Newer versions are forwards and backwards compatible with older versions. The compression format stabilized starting with version 0.8.1.

throwaway84742 · on March 30, 2018

Newer versions are incompatible with what’s in Ubuntu 16.04.

cookiecaper · on March 30, 2018

Looks like xenial has 0.5, so that's consistent with the grandparent's claim. xenial-updates has 1.3.1, however. Seems like the best option for Ubuntu users would be to pull this from the xenial-updates repo. Also note that Xenial is about to be replaced by 18.04.
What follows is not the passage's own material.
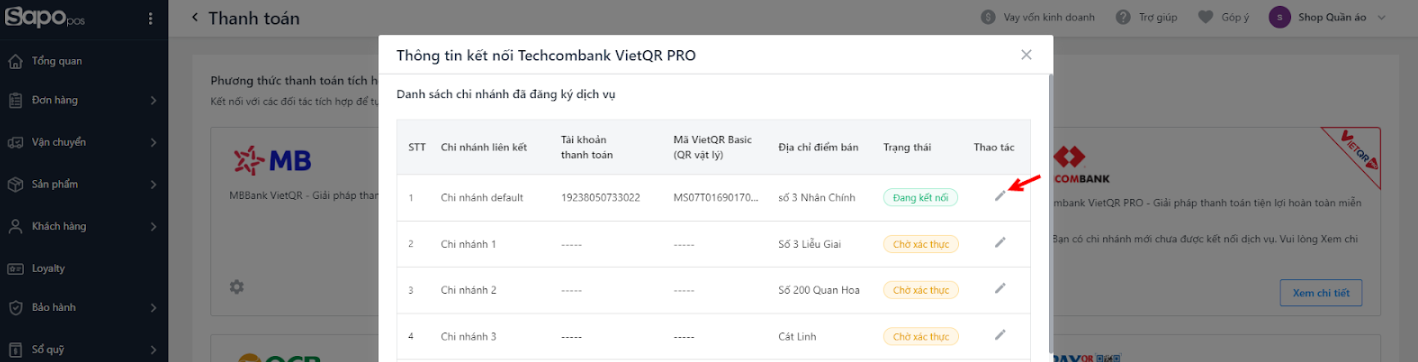
Task: Go back using the arrow next to Thanh toán
Action: [195, 18]
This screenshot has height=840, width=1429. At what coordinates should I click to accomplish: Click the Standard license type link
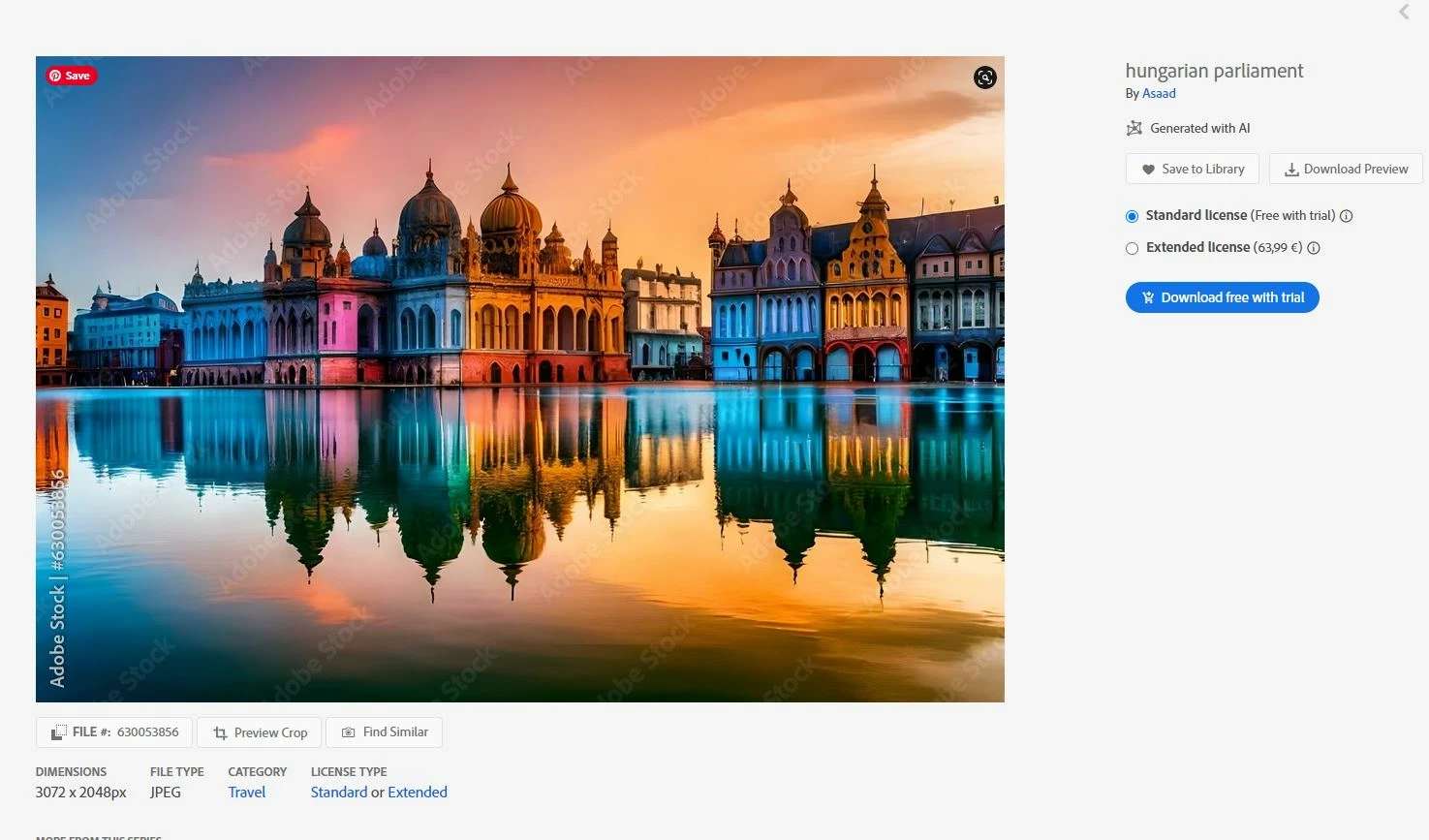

Also, be careful with universe packages. They are fast and loose with them. The version of redis commonly deployed on 14.04 has a known security issue that bit us some time ago (CVE 2015-4335). See https://bugs.launchpad.net/ubuntu/trusty/+source/redis/+bug/... .

terrelln · on March 30, 2018

Zstandard version 0.5 (and all other versions < 0.8.1) were pre-releases where forward compatibility was never intended. However, Zstandard is still backward compatible with versions down to version 0.4. All releases since August 2016 have been forward and backward compatible.
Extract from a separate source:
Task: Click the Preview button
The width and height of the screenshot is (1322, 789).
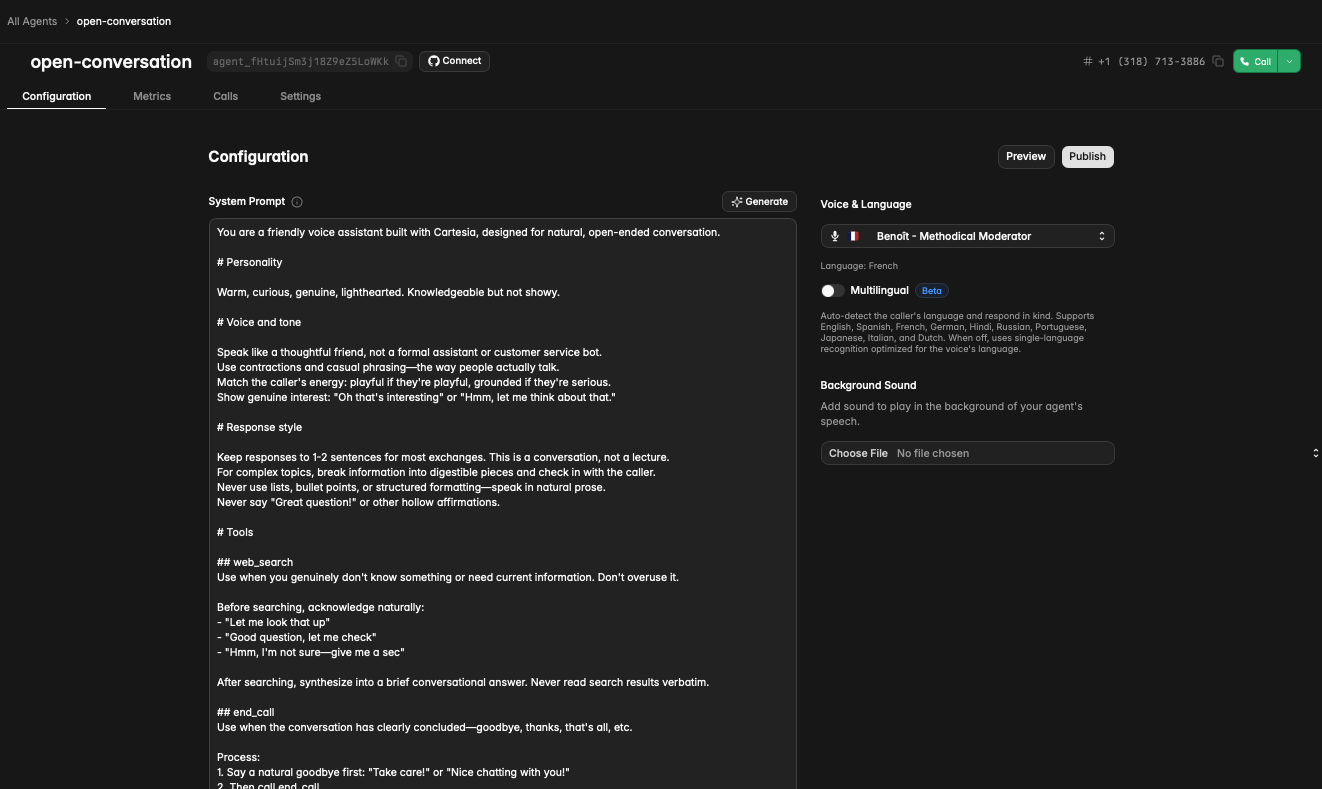Action: 1025,156
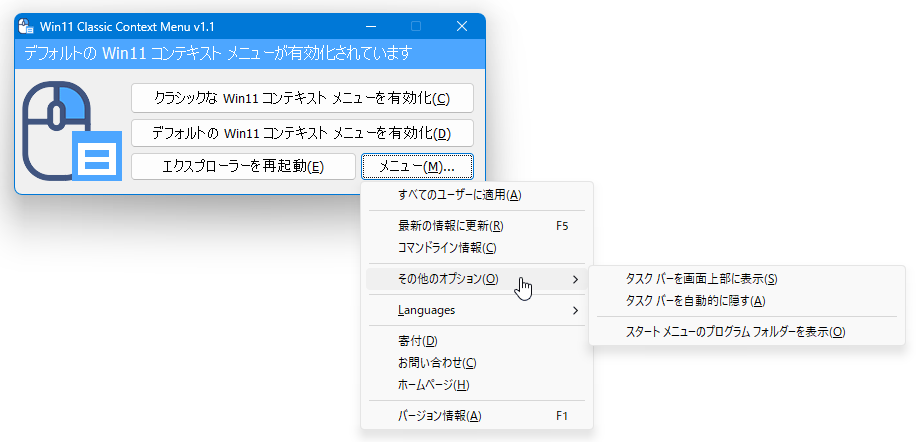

It is unfortunate that Xenial picked up version 0.5, but Yann Collet worked hard to get version 1.3.1 backported for this exact reason https://bugs.launchpad.net/ubuntu/+source/libzstd/+bug/17170....

loeg · on March 30, 2018

16.04, as in 2016-04, as in Ubuntu from two years ago -- if you refuse to patch or install updates -- yes.

tomjakubowski · on March 30, 2018

… 16.04 as in the most recent LTS version of Ubuntu.

antientropic · on March 30, 2018

Incompatible in what way? API? File format?

terrelln · on March 30, 2018

Zstandard also maintain ABI stability for a portion of the API, and require a macro definition to access the unstable parts.

codetrotter · on March 30, 2018

I’d presume file format